Aim of the task: Take the data below. Output it exactly from its first line through the line containing "Select the 通过605号决议案".

Stored items:
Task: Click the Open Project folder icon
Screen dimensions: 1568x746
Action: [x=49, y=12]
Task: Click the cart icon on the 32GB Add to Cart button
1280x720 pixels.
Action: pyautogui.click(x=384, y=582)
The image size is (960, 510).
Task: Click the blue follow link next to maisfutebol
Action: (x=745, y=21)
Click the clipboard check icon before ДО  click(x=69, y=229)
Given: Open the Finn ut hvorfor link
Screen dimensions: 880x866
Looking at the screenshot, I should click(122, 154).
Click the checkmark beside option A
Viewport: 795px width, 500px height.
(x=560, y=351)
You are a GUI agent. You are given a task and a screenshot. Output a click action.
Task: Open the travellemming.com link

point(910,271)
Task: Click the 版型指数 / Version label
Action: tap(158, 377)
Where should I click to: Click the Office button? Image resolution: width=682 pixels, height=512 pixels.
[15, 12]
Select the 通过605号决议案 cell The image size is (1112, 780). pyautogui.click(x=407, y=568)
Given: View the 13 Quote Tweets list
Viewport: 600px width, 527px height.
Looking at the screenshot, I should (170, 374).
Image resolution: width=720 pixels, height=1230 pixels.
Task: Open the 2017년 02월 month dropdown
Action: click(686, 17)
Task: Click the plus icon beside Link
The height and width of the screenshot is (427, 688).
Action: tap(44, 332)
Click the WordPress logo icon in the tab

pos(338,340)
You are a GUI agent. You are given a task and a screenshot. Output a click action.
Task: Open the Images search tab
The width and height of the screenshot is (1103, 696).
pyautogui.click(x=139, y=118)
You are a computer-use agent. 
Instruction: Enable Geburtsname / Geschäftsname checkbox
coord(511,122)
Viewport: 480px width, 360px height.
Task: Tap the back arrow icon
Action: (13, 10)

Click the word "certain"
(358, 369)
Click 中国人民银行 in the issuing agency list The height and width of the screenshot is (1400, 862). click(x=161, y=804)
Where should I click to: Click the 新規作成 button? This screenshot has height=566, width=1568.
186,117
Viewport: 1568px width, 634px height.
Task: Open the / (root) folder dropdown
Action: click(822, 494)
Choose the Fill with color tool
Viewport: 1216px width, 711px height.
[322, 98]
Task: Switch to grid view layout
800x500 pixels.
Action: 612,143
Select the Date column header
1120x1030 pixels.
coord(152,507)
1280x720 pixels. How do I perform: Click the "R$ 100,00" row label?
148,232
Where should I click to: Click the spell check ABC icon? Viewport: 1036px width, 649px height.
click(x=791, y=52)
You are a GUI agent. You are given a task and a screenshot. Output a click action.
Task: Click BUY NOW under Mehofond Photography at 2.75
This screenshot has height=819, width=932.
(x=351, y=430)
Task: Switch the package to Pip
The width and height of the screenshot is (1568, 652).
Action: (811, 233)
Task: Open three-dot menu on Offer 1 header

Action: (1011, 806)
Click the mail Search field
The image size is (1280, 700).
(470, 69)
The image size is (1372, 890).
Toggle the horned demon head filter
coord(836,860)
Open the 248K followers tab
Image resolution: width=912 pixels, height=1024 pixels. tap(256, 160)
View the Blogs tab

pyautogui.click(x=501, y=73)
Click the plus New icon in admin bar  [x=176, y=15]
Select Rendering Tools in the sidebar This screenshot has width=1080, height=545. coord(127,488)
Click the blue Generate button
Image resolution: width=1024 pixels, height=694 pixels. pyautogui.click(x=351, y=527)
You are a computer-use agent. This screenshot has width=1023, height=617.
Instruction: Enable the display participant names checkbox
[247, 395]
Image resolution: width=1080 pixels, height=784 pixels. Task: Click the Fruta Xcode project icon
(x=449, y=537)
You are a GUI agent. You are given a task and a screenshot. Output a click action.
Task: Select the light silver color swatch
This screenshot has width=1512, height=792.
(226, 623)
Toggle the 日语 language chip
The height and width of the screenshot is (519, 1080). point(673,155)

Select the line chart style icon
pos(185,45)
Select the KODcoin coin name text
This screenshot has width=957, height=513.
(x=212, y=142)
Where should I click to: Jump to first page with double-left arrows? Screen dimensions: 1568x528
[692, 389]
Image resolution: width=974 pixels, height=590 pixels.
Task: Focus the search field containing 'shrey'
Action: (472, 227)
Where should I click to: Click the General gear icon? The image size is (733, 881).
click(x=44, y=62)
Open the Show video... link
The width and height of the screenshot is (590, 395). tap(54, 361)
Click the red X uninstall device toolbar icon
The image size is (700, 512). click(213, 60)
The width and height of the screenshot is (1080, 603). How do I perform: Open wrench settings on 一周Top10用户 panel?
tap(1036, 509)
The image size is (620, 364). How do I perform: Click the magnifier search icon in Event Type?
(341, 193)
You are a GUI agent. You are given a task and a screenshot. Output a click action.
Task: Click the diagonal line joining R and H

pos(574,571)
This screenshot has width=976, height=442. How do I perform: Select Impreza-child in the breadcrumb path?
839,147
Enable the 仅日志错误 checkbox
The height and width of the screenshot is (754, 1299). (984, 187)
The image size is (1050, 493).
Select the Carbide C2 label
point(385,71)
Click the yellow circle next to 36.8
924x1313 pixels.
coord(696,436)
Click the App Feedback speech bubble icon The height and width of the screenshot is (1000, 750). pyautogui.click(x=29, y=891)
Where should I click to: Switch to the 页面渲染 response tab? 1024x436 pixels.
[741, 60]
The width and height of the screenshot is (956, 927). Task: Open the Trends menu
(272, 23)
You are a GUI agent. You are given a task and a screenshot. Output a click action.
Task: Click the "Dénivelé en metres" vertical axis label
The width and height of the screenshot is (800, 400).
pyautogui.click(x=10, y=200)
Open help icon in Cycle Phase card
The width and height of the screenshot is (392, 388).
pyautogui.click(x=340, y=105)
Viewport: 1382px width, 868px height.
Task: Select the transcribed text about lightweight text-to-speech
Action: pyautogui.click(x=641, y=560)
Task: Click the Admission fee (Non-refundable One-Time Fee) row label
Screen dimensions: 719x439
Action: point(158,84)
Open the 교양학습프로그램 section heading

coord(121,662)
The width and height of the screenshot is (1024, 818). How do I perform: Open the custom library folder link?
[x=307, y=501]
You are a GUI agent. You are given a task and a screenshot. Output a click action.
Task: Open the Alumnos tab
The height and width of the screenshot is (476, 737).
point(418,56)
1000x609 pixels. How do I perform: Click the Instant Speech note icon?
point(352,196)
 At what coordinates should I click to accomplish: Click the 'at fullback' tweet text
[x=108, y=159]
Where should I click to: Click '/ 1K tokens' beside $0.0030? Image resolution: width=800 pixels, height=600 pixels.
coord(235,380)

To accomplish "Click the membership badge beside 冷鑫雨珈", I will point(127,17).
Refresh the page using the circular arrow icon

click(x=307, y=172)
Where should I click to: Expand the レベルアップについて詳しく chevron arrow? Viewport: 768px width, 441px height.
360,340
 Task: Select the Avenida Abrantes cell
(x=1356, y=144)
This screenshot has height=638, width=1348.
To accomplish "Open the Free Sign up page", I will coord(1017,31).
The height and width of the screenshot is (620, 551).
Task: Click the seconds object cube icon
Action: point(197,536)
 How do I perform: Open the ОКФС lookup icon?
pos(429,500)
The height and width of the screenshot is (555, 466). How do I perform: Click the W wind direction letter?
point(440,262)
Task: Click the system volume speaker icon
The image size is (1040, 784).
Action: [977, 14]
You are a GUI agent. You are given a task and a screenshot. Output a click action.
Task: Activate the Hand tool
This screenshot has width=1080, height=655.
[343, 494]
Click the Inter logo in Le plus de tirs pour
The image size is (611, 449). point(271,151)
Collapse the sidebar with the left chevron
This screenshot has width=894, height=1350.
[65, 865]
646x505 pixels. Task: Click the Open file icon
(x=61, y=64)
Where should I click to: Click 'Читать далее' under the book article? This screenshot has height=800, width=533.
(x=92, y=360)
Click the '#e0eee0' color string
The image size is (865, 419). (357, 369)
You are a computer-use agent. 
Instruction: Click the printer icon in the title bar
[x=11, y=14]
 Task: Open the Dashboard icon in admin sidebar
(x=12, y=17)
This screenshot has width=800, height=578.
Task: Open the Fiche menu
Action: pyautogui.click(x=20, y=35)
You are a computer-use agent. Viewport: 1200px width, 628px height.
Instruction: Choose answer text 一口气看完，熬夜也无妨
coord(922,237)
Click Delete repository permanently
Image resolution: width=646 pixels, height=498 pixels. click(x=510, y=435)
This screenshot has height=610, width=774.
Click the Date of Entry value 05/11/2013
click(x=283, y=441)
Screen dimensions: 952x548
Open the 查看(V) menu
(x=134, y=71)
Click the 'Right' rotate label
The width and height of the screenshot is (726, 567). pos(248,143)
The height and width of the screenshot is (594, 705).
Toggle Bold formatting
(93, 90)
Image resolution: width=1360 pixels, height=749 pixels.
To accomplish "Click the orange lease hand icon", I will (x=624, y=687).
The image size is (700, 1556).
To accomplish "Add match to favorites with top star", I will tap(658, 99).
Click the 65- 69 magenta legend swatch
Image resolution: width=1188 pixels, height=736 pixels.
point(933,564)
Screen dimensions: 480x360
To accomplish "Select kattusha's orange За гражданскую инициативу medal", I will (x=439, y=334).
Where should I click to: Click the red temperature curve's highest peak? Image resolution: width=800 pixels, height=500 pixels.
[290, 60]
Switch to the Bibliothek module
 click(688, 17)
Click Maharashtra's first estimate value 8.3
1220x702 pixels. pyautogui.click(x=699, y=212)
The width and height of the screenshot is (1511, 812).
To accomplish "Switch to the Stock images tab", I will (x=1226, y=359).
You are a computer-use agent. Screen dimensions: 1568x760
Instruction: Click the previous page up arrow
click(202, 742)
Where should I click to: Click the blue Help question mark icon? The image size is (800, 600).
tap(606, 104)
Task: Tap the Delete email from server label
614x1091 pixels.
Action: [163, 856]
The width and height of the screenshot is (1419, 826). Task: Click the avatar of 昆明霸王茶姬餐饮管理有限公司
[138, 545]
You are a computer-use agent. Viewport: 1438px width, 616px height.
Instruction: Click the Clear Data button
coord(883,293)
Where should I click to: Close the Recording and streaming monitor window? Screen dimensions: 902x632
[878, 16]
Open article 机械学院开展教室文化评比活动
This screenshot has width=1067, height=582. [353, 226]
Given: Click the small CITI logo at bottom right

Exercise result:
Task: Click the Open Project folder icon
Screen dimensions: 1568x746
Action: [x=49, y=12]
Task: Click the cart icon on the 32GB Add to Cart button
1280x720 pixels.
Action: pyautogui.click(x=384, y=582)
The image size is (960, 510).
Task: Click the blue follow link next to maisfutebol
Action: (x=745, y=21)
Click the clipboard check icon before ДО  click(x=69, y=229)
Given: Open the Finn ut hvorfor link
Screen dimensions: 880x866
Looking at the screenshot, I should click(122, 154).
Click the checkmark beside option A
Viewport: 795px width, 500px height.
(x=560, y=351)
You are a GUI agent. You are given a task and a screenshot. Output a click action.
Task: Open the travellemming.com link

point(910,271)
Task: Click the 版型指数 / Version label
Action: tap(158, 377)
Where should I click to: Click the Office button? Image resolution: width=682 pixels, height=512 pixels.
[15, 12]
Select the 通过605号决议案 cell The image size is (1112, 780). pyautogui.click(x=407, y=568)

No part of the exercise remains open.